La TV ouzbèke a confirmé la mort d'Islam Karimov, le président de l'Ouzbékistan depuis 25ans

L'information a été confirmée par la télévision d'Etat ouzbèke: le président Islam Karimov est décédé ce vendredi. Les funérailles auront lieu samedi dans sa ville natale.

02 sept. 2016, 19:38
/ Màj. le 02 sept. 2016 à 20:06
Islam Karimov a dirigé d'une main de fer l'Ouzbékistan pendant près de 30 ans.

Islam Karimov, l'indéboulonnable président de l'Ouzbékistan, est mort. Son décès a finalement été confirmé officiellement vendredi soir par les autorités ouzbèkes. Ses funérailles auront lieu samedi à Samarcande, sa ville natale.

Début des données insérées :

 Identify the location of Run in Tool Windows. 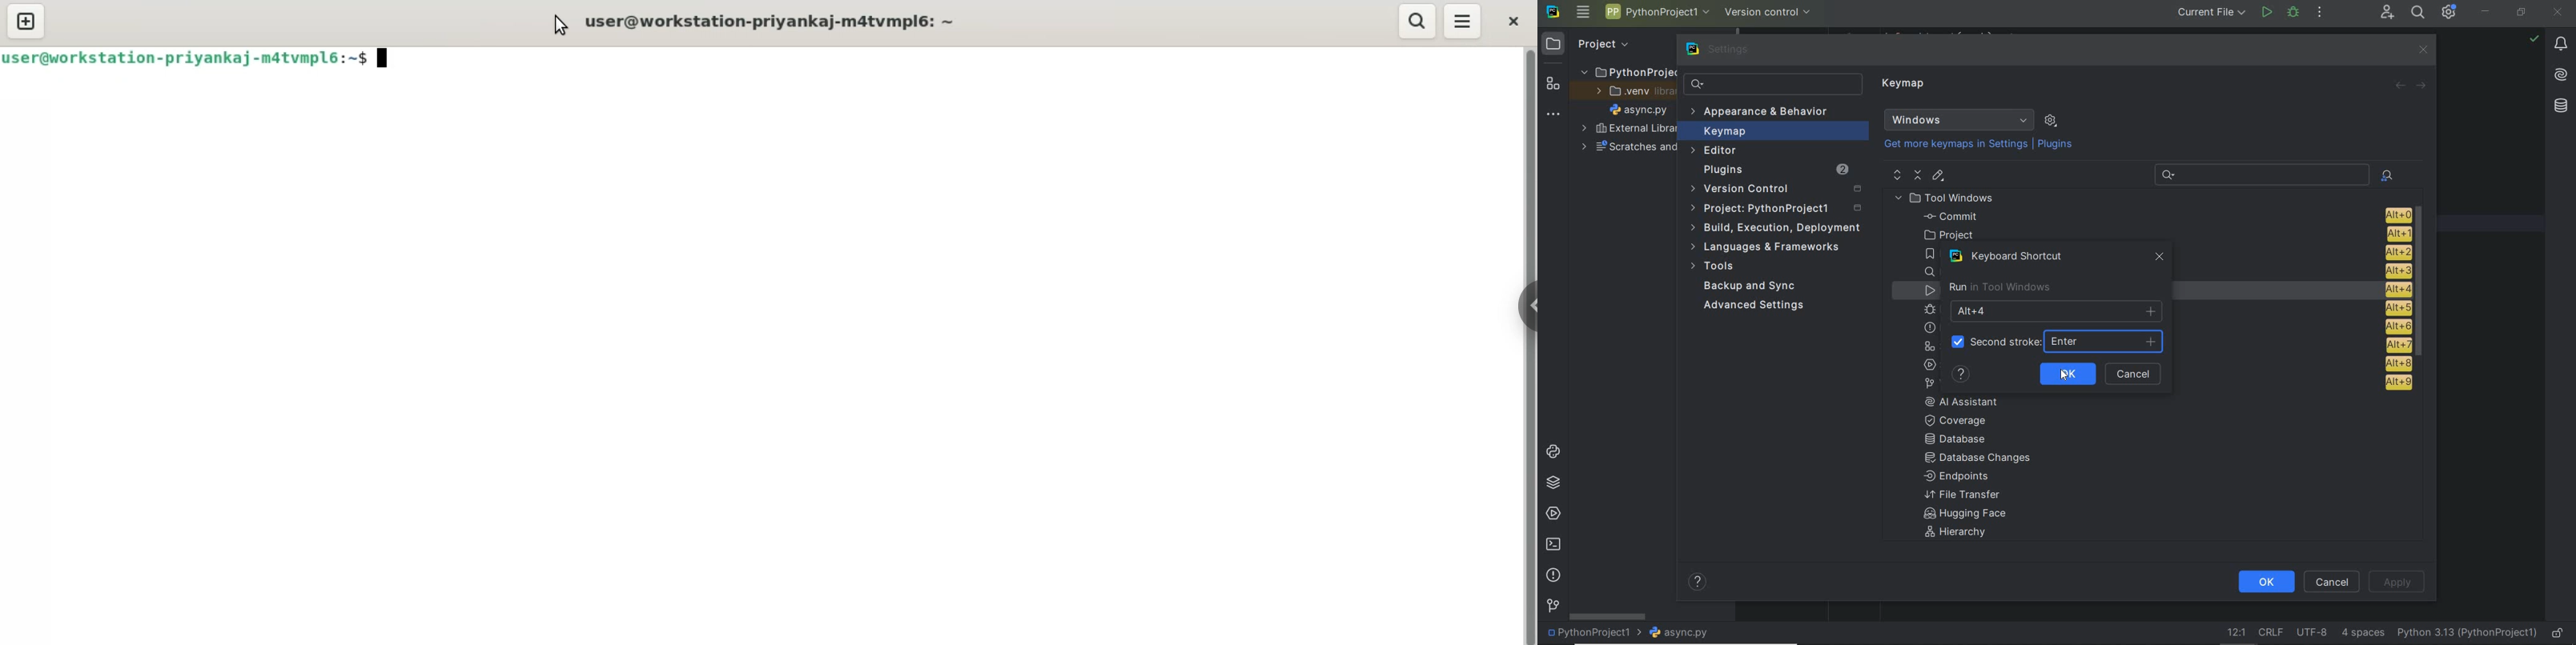
(1999, 287).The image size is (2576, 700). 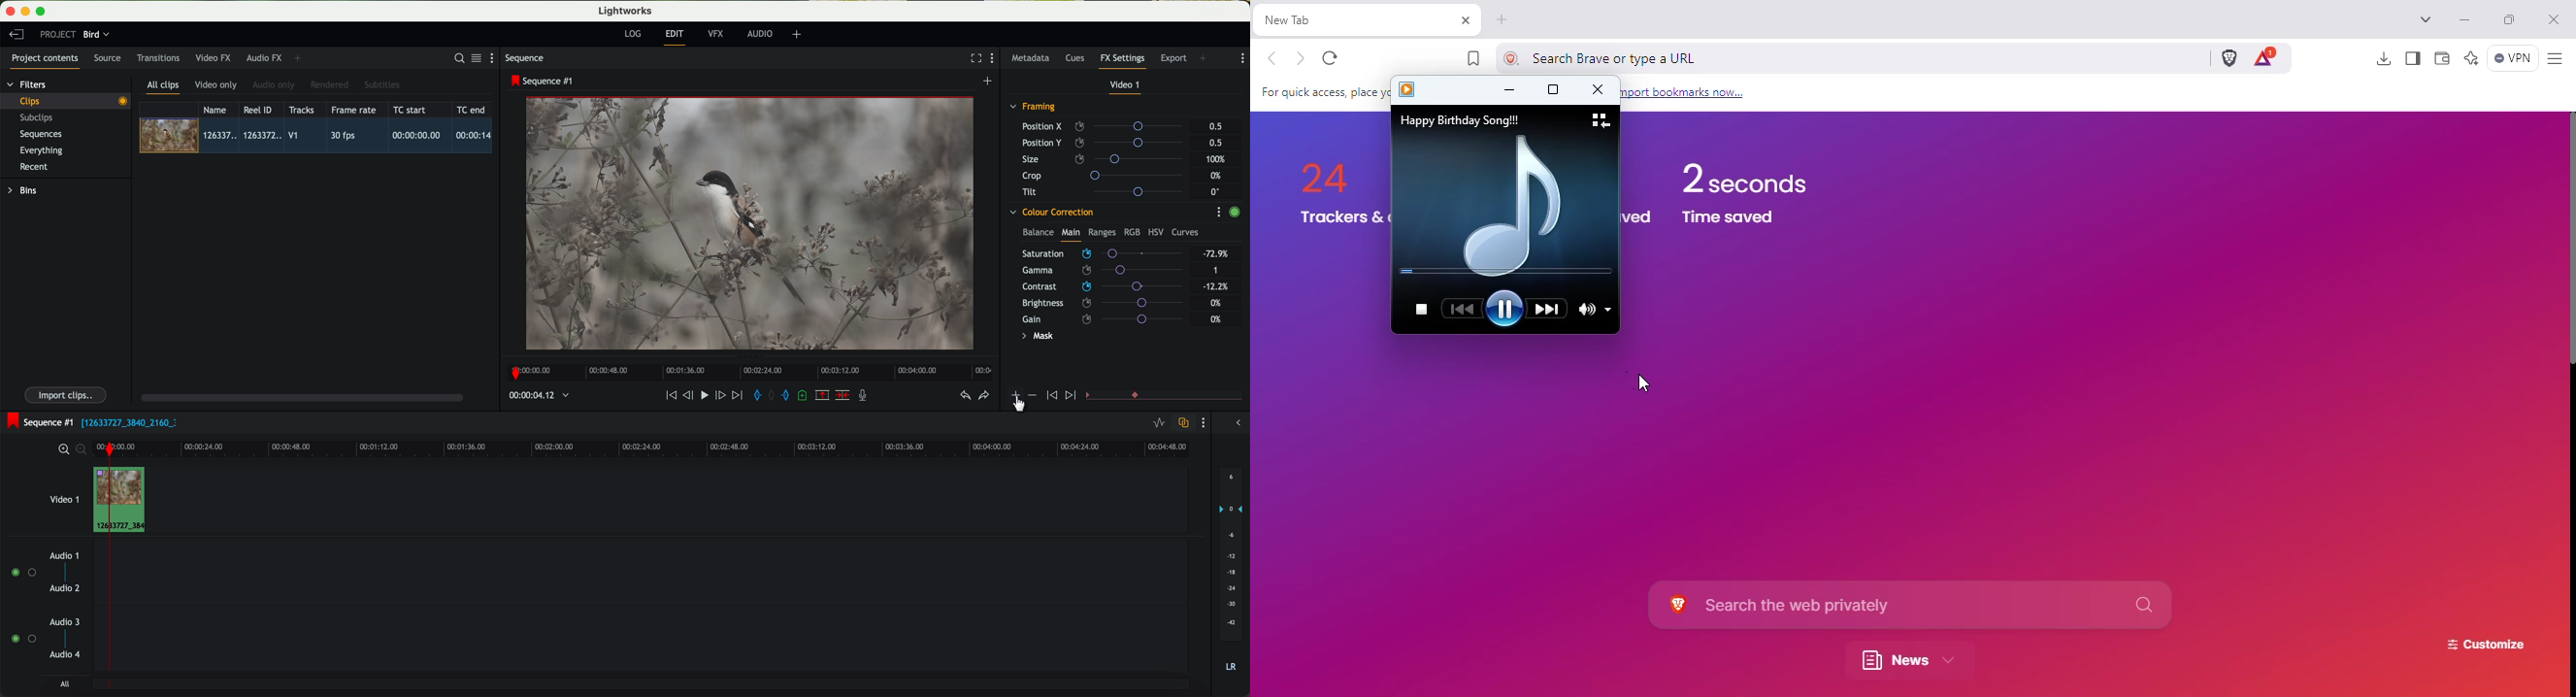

"Chers compatriotes, c'est avec un immense chagrin dans nos coeurs que nous vous annonçons la mort de notre cher président", a déclaré en fin de journée le présentateur de la télévision publique ouzbèke. "Islam Abdouganievitch (Karimov) est décédé vendredi à Tachkent (la capitale ouzbèke) des suites d'une hémorragie cérébrale", a-t-il dit.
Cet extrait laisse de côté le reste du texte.